Top of Data excerpts

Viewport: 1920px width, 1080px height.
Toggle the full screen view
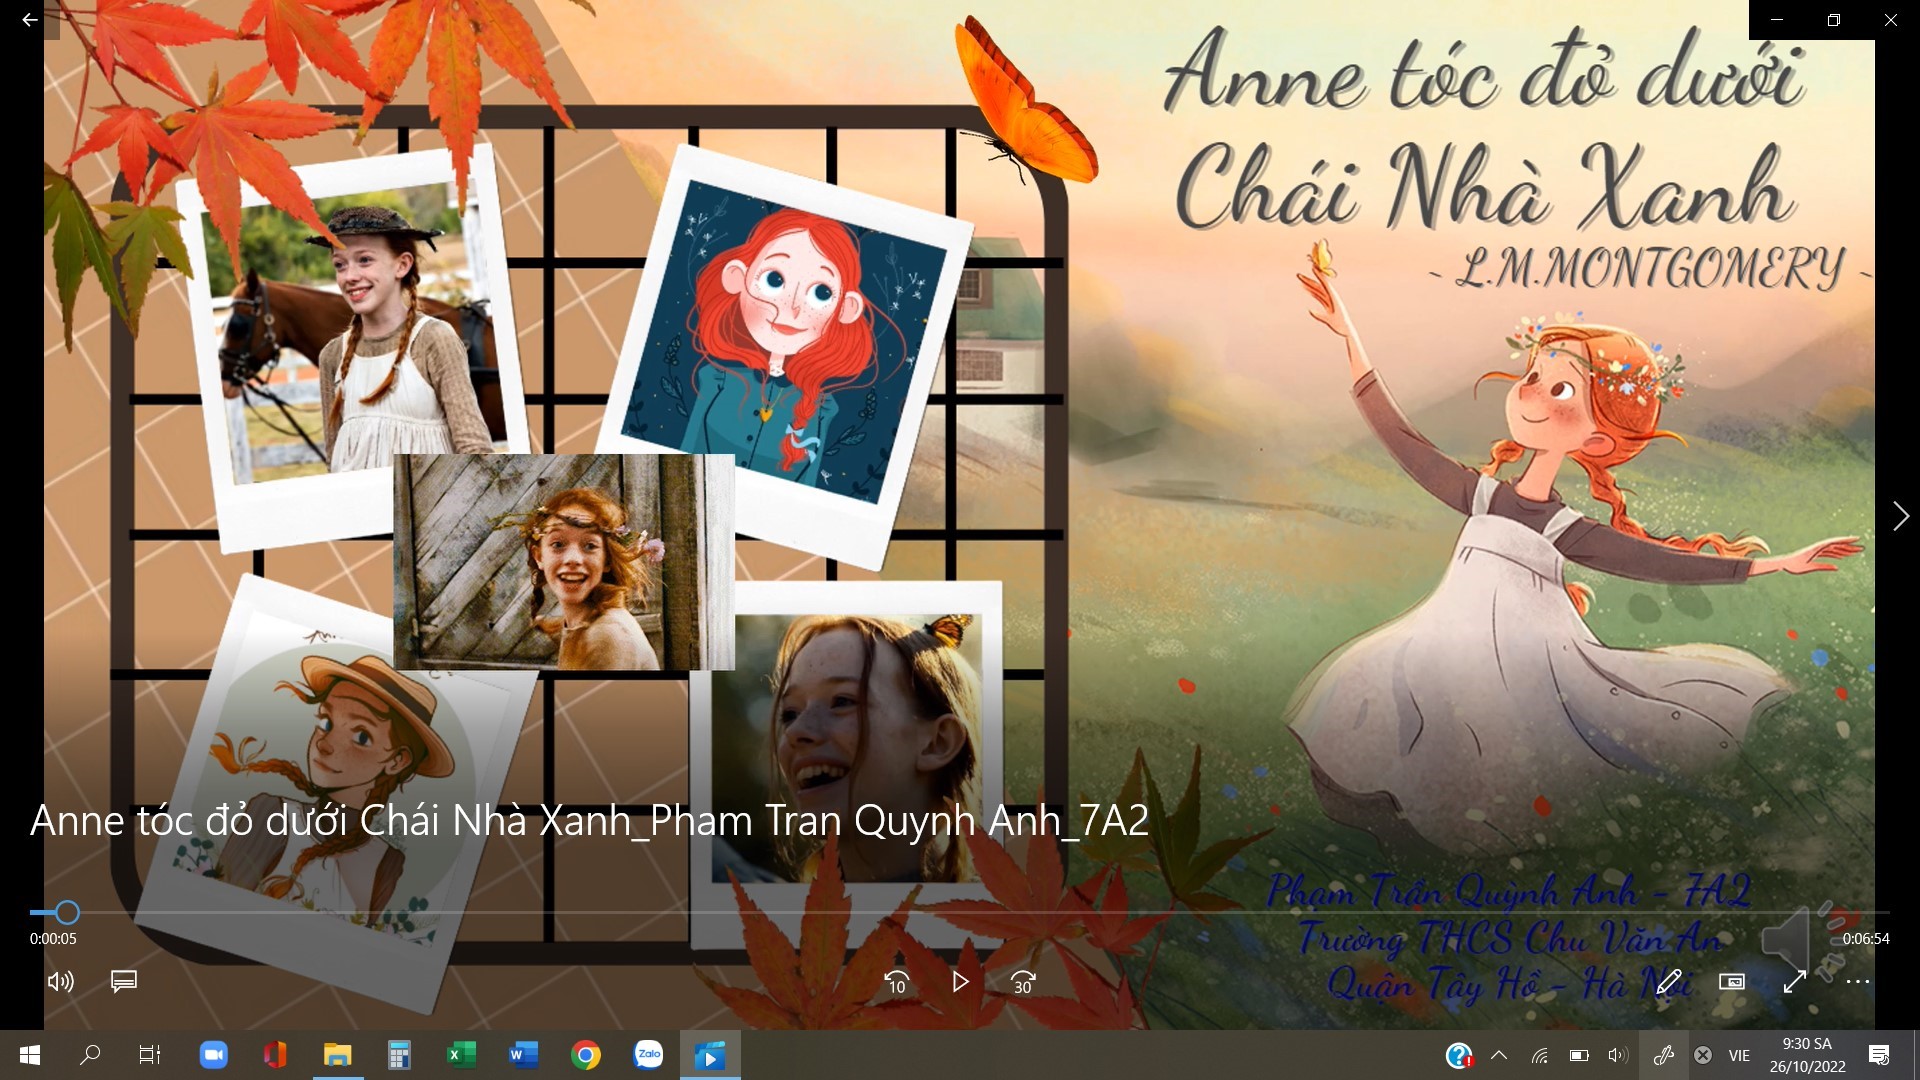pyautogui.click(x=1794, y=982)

Bottom of Data excerpts
Top of Data excerpts

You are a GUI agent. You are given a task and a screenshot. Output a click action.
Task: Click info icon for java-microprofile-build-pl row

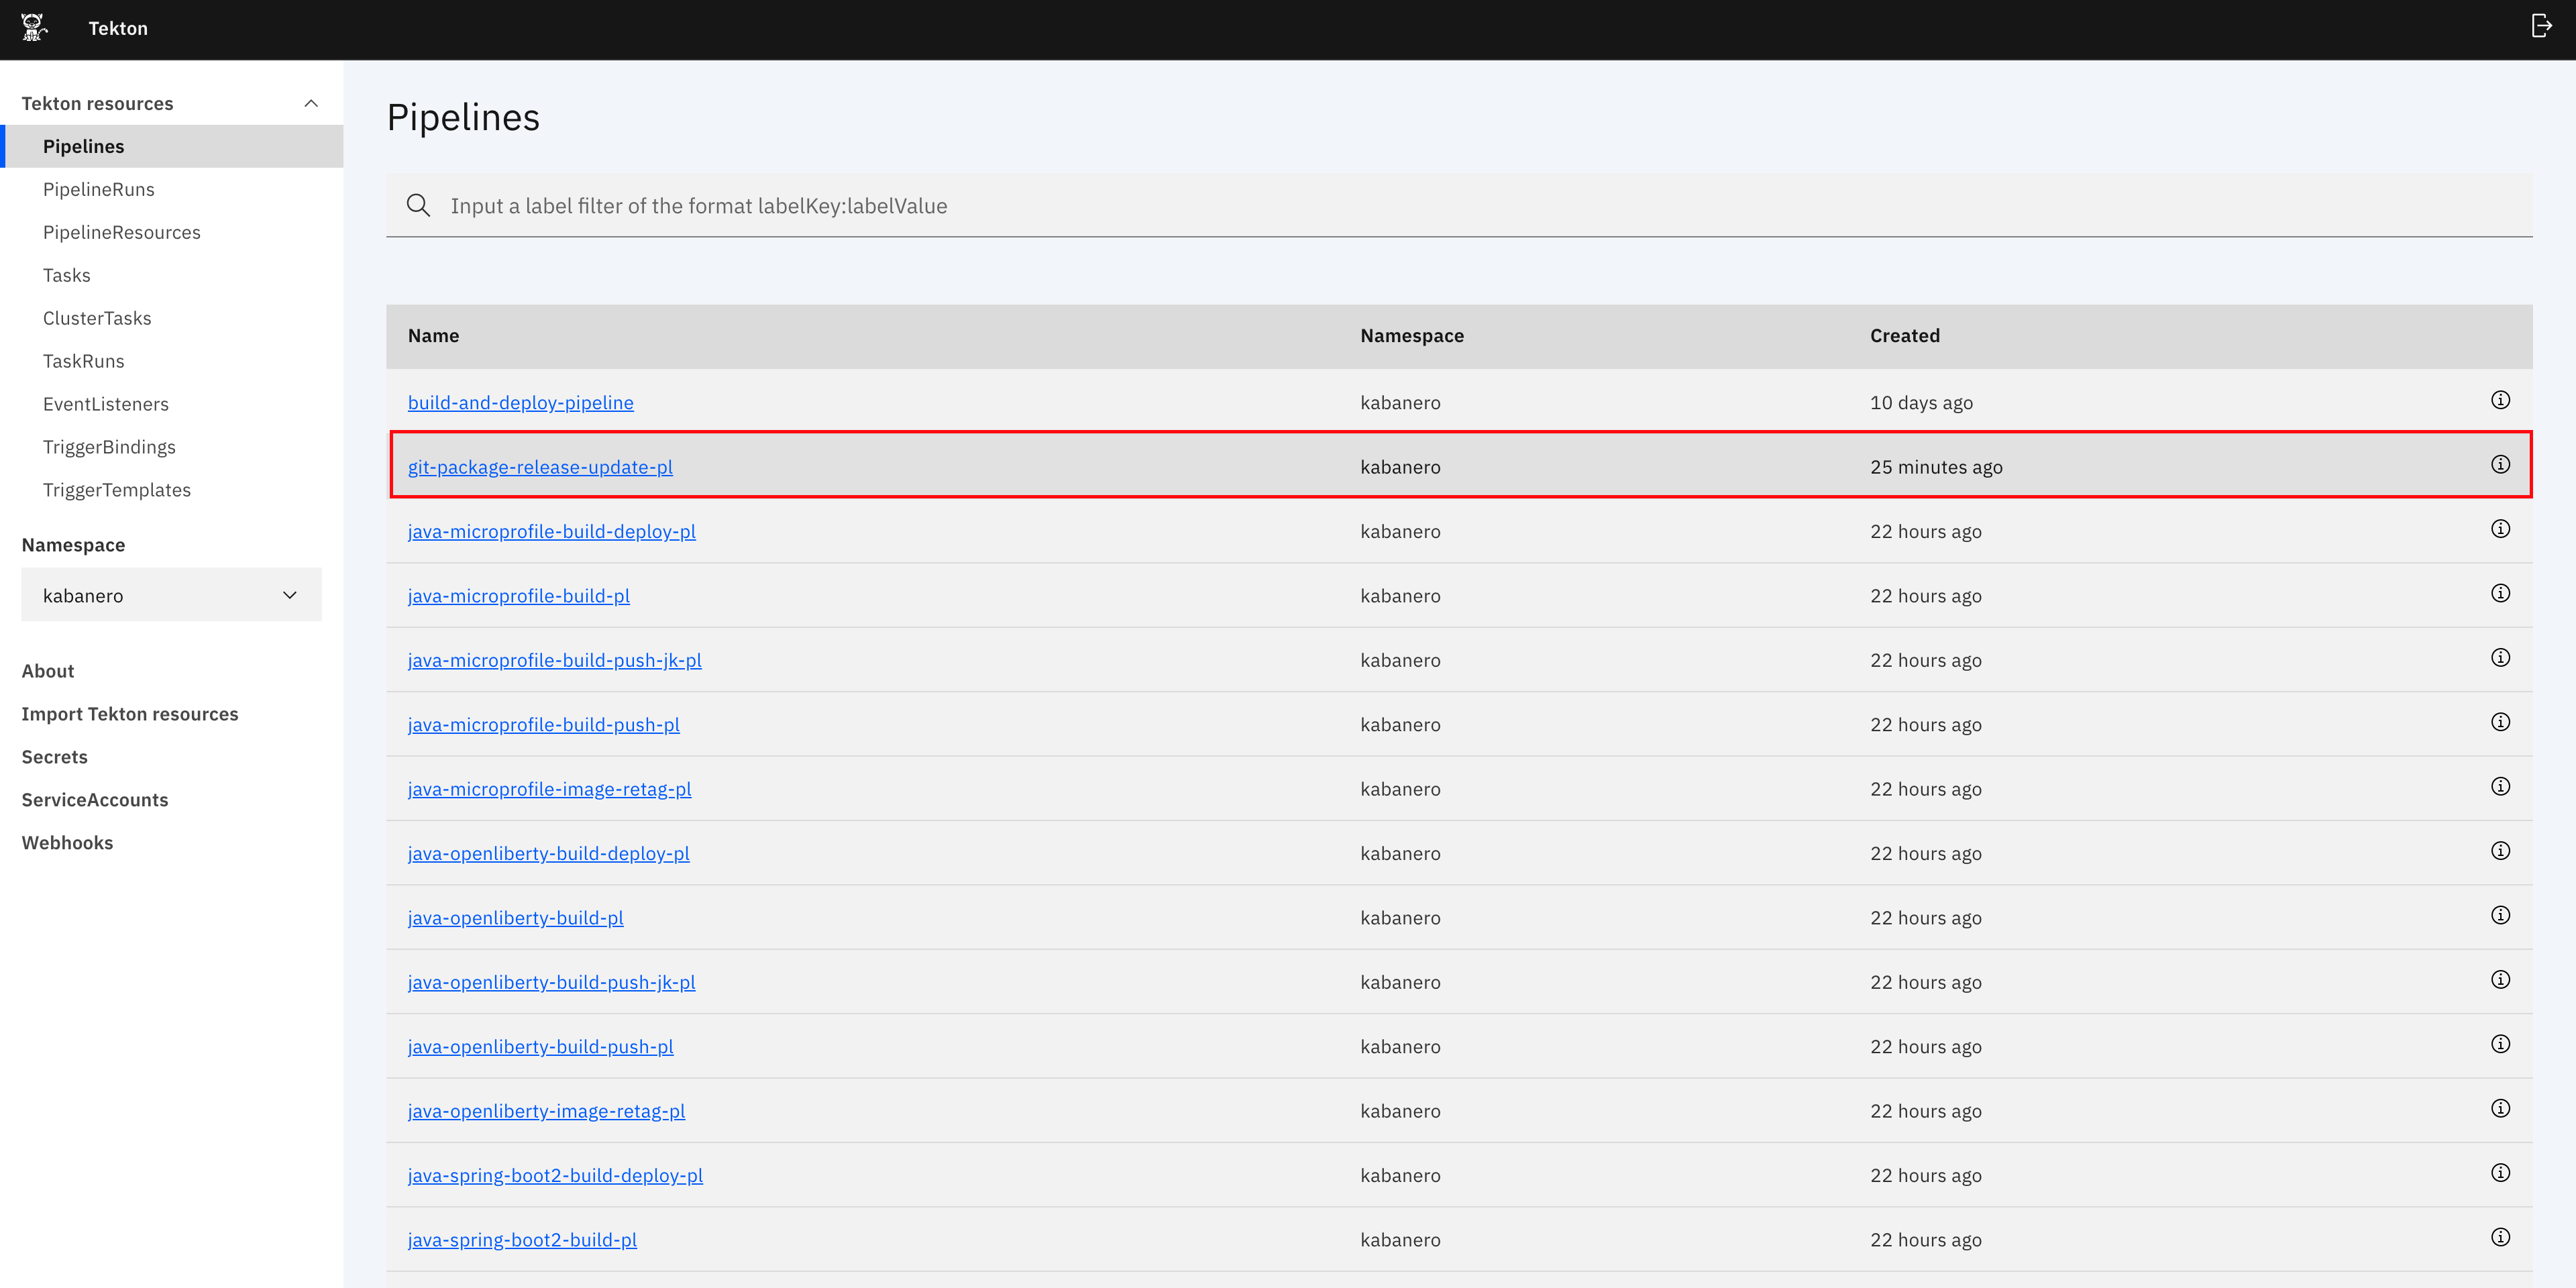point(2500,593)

Bottom of Data excerpts
Top of Data excerpts

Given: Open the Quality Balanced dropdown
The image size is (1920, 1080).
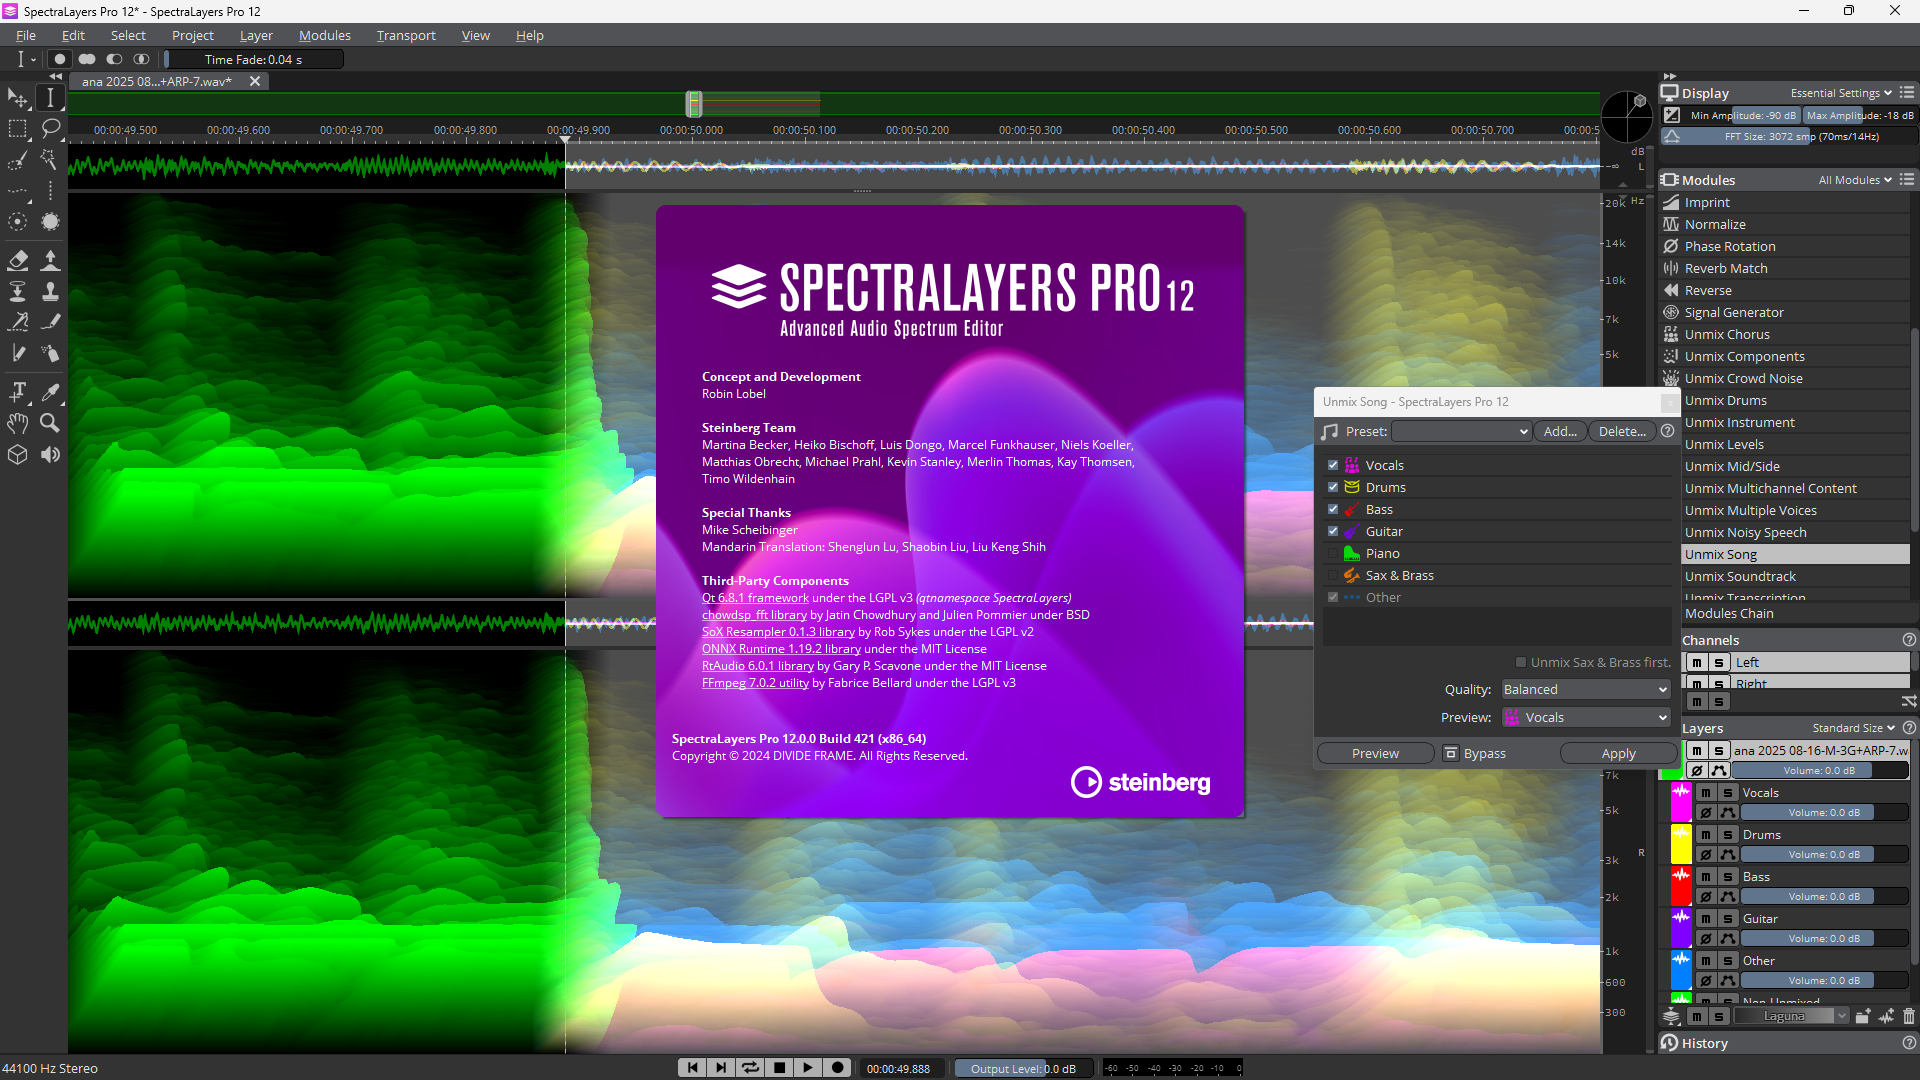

Bottom of Data excerpts

__Work to be completed__: Among the entries above, find the line with "Given: Open the Quality Balanced dropdown" and the line with "The image size is (1920, 1080)."; give again exactly these two lines and all lines between them.

__Completed task__:
Given: Open the Quality Balanced dropdown
The image size is (1920, 1080).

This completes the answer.